Em Hurry Up Tomorrow, The Weeknd oferece um filme a si próprio. Ele produz e co-roteiriza a trama, além de encarnar o papel principal. Ao longo do longa-metragem, apresenta as principais canções de seu álbum homônimo, enquanto cita, em paralelo, os títulos mais famosos da carreira (a exemplo de Blinding Lights). Decide mostrar, em especial, que a vida de um astro da música pop não é nada fácil. Apesar da aparência de privilégios, incluindo motoristas particulares e hotéis de luxo, existe uma alma que sangra, um homem apaixonado e triste. “Não é fácil ser eu”, parece gritar cada cena.

Por isso, parte do pressuposto que Abel Tesfaye (o nome original do cantor) está em crise. Ele perdeu o prazer em se apresentar nos shows e lamenta uma ruptura amorosa recente. Em consequência da rotina atribulada, enfrenta um desgaste nas cordas vocais. O empresário Lee (Barry Kheogan) insiste que ele volte aos palcos, responda ao apelo dos fãs e continue produzindo — a máquina não pode parar. Ora, o jovem é levado ao ápice da sua fragilidade mental, resultando num colapso durante a turnê, em plena interpretação de uma música. A voz falha. Ele é humilhado.
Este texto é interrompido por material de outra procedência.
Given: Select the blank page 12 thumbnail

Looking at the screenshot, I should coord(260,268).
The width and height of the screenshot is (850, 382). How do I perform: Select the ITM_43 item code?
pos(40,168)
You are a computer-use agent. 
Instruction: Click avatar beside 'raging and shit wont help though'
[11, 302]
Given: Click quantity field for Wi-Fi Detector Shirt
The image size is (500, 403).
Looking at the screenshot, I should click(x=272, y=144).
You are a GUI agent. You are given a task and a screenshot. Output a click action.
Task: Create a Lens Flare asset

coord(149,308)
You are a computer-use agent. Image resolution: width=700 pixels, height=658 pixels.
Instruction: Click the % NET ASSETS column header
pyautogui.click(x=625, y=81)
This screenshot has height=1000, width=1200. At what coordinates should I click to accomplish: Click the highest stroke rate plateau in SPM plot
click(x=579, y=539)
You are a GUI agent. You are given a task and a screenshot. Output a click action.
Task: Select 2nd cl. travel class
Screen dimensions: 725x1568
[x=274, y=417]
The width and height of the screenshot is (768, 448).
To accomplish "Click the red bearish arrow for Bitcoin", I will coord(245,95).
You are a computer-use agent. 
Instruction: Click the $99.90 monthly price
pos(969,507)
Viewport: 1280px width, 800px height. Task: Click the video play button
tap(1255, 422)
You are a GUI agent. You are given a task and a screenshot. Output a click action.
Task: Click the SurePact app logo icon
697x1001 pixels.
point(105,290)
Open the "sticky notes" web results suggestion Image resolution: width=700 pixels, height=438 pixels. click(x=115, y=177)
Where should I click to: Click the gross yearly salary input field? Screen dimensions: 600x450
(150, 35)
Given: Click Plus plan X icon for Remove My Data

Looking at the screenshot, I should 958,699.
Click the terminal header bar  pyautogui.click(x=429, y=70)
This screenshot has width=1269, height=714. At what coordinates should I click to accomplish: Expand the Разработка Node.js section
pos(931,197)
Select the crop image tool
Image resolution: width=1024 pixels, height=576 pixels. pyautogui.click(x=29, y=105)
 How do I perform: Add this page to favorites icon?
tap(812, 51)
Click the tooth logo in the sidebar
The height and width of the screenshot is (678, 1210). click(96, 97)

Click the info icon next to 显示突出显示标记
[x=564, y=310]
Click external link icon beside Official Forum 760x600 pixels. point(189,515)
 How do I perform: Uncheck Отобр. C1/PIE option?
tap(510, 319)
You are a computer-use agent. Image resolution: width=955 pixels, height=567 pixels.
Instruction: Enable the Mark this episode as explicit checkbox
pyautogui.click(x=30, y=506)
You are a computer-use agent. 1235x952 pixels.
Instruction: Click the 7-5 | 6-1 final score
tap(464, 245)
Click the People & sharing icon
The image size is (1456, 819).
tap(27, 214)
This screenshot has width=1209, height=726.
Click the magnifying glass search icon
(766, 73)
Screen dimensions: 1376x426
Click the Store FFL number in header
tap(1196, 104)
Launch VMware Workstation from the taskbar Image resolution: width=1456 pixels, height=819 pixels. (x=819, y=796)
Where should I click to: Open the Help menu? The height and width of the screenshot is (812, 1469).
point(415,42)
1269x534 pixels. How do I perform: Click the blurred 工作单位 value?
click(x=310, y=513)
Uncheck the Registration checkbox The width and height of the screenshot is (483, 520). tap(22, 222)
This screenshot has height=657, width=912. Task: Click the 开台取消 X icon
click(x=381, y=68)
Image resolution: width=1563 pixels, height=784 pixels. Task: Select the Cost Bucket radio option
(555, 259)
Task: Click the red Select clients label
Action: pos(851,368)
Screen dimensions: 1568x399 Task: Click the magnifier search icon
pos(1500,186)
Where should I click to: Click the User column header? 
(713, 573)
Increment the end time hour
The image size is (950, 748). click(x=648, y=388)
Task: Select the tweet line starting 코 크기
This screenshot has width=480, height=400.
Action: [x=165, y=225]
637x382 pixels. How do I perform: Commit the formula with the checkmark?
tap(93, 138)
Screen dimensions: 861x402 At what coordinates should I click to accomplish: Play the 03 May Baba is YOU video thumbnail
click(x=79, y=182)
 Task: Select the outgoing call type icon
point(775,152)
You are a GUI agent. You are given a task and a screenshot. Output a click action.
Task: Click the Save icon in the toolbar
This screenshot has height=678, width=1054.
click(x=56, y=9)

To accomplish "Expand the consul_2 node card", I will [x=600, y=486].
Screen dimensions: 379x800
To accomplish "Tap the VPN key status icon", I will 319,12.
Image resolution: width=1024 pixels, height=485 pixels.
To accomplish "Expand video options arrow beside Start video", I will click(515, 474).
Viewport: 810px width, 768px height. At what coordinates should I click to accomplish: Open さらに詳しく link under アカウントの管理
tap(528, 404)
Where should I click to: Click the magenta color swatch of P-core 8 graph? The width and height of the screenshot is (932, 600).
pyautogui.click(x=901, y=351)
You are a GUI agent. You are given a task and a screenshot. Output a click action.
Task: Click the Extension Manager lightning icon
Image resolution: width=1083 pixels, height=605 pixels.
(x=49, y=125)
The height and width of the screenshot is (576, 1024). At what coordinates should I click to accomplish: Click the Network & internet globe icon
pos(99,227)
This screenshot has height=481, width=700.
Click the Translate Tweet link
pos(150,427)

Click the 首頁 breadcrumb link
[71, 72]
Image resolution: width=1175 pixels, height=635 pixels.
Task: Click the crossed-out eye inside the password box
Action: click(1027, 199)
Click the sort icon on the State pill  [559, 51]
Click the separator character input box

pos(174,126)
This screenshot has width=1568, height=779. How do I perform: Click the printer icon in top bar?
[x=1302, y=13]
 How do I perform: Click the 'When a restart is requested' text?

O filme afirma que ele se sente perdido, construindo a imagem do herói numa avenida completamente vazia. Abel sente que sentimentos sinistros o consomem — introduz-se, então, uma sombra escura que o ataca na banheira. Experimenta a solidão e desorientação — traduzida em flares e câmeras girando. Não sabe para onde ir — algo materializado num hotel fantástico, de corredores escuros e infinitos. As metáforas são explícitas, óbvias, literais. Para dialogar com uma composição cuja letra menciona clausura e fogo, o diretor Trey Edward Shults concebe — adivinha? — um sujeito amarrado na cama, com o quarto incendiado.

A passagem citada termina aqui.